**AIM OF THE EXERCISE:** Set down a faithful copy of every record, and skip the pictures in it.

[Dataset entries]
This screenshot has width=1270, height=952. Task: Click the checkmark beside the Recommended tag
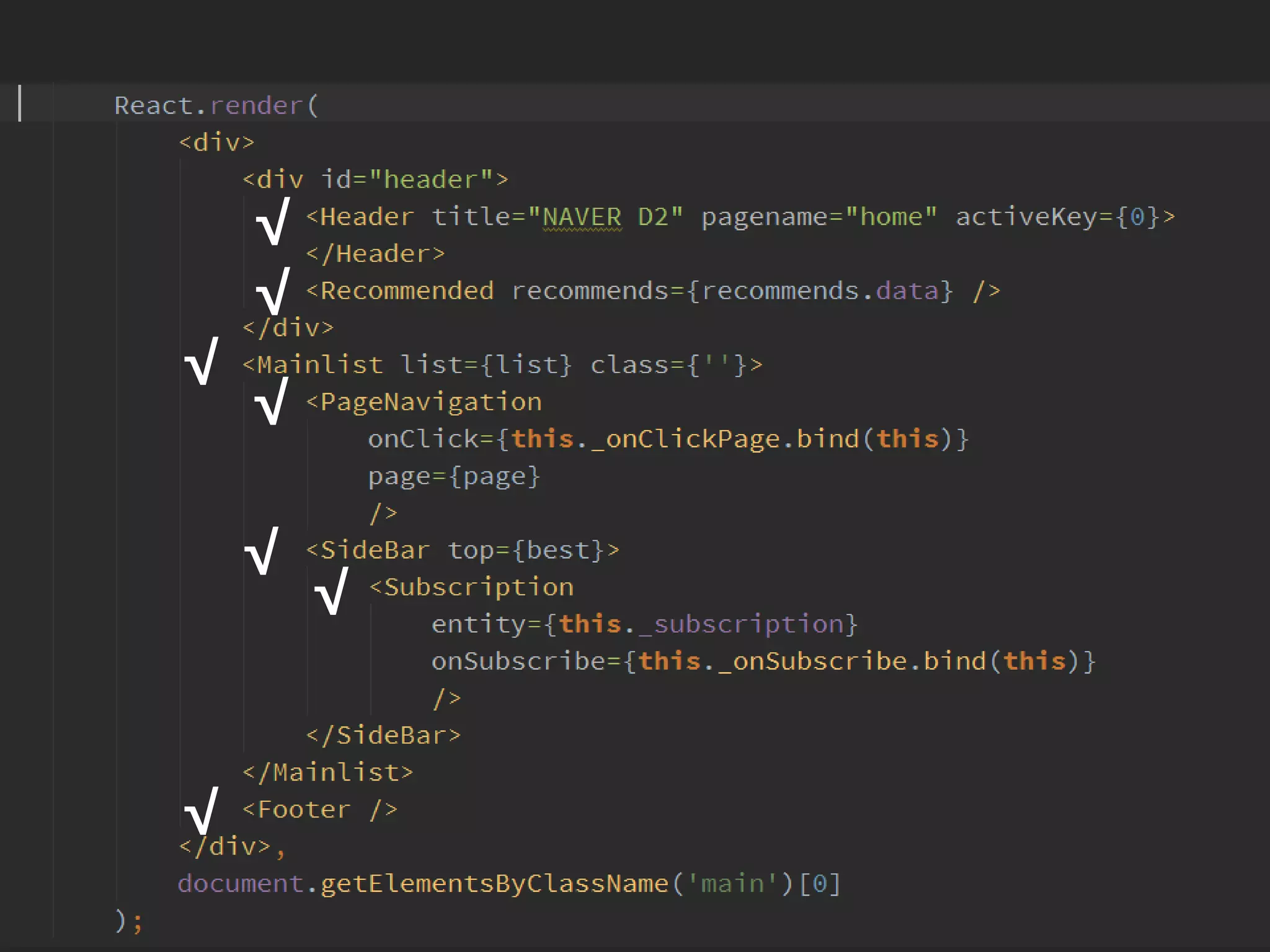(273, 291)
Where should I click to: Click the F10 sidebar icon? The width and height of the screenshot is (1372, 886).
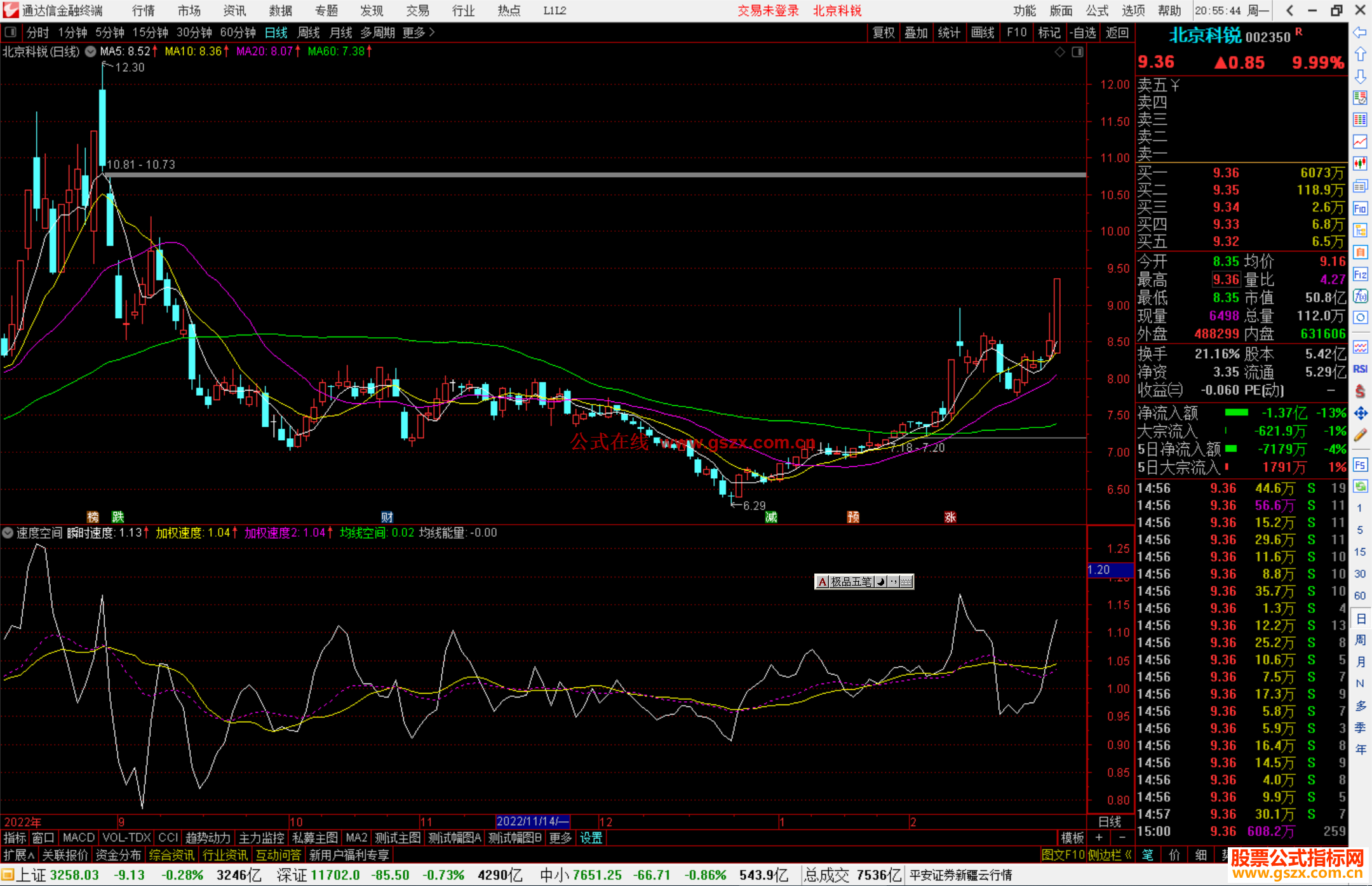[x=1360, y=208]
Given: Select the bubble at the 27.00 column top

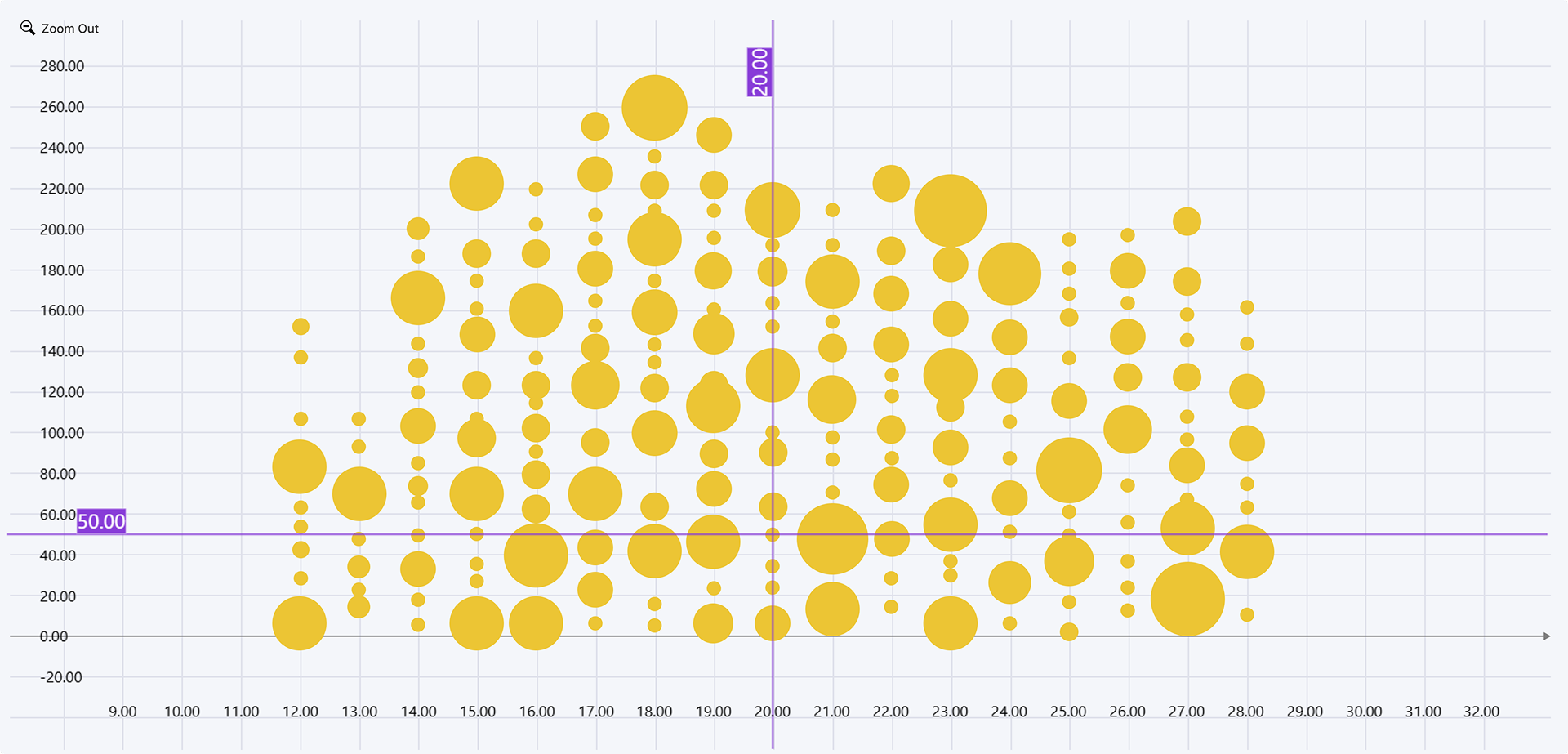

**SOLUTION FOR THIS TASK:**
This screenshot has width=1270, height=952. Task: Click the checkmark beside the Recommended tag
(273, 291)
Where should I click to: Click the F10 sidebar icon? The width and height of the screenshot is (1372, 886).
[x=1360, y=208]
Given: Select the bubble at the 27.00 column top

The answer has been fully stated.